Task:
Quote the passage from the Caspar Wistar Hodge Sr. text word for word, between "Hodge was born" and "J. Addison Alexander.", inclusive.
[[ Page text, beginning ]]
Caspar Wistar Hodge Sr. (February 21, 1830 – September 27, 1891) was an American biblical scholar. Like his father Charles Hodge and older brother Archibald Alexander Hodge, he taught at Princeton Theological Seminary, serving as Professor of New Testament.

Hodge was born in Princeton, New Jersey on February 21, 1830. Named after his maternal great-uncle Caspar Wistar, he was the third child and second son of Charles Hodge and Sarah Bache Hodge, a great-granddaughter of Benjamin Franklin. Growing up in Princeton, he was tutored in English and Greek by his father's colleague J. Addison Alexander.

Hodge studied at the College of New Jersey, graduating at the top of his class with an A.B. degree in 1848. After considering a career in medicine, he instead entered the Princeton Seminary in 1849, graduating from the three-year program in 1853 while also tutoring at the undergraduate college from 1850 to 1852. Hodge was ordained by the Presbytery of New York in 1854, serving as a pastor in Williamsburgh, New York until 1856 and then in Oxford, Pennsylvania until 1860. He then taught at the seminary from 1861 until his death.

Hodge published very little work. James H. Moorhead suggests that "his father's commanding reputation may have set the bar of achievement so high that Wistar was reluctant to put his thoughts into print." Moorhead also notes that although his theological convictions "represented the rock-ribbed orthodoxy for which his father had contended," the younger Hodge "did not see himself as a controversialist".

Hodge was conferred an honorary D.D. degree by Princeton University in 1865. The university also conferred an honorary LL.D. degree on him in 1891, a few months before he died in Princeton on September 27, 1891.

Hodge's son, Caspar Wistar Hodge Jr., also taught at Princeton Seminary.
[[ Page text, end ]]
[[ Listed records, beginning ]]
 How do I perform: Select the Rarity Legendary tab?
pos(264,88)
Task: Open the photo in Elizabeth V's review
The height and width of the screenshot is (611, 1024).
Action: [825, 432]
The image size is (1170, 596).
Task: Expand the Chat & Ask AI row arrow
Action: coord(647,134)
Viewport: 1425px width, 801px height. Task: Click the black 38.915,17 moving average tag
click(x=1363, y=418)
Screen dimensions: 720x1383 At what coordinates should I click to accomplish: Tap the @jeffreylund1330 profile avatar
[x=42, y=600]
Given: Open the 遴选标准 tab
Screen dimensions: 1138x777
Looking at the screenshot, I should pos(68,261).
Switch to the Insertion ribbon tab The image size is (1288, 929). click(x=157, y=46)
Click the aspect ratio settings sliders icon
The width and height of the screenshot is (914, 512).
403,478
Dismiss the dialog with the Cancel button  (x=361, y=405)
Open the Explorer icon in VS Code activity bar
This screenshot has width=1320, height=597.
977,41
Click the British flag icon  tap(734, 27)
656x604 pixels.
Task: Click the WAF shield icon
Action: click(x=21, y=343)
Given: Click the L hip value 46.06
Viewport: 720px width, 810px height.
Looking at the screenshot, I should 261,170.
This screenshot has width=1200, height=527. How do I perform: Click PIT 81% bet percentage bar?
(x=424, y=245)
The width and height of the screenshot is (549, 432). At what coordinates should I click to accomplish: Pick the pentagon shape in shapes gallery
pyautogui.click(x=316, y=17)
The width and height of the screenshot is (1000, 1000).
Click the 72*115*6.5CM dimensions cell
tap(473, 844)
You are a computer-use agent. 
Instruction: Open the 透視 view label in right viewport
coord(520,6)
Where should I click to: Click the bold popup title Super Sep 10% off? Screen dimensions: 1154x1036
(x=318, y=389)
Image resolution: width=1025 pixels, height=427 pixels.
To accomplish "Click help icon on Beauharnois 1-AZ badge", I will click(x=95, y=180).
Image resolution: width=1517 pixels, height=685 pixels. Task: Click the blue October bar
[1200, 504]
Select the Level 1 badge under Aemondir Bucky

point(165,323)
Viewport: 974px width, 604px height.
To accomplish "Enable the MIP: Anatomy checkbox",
[[ Listed records, end ]]
Exercise response:
Hodge was born in Princeton, New Jersey on February 21, 1830. Named after his maternal great-uncle Caspar Wistar, he was the third child and second son of Charles Hodge and Sarah Bache Hodge, a great-granddaughter of Benjamin Franklin. Growing up in Princeton, he was tutored in English and Greek by his father's colleague J. Addison Alexander.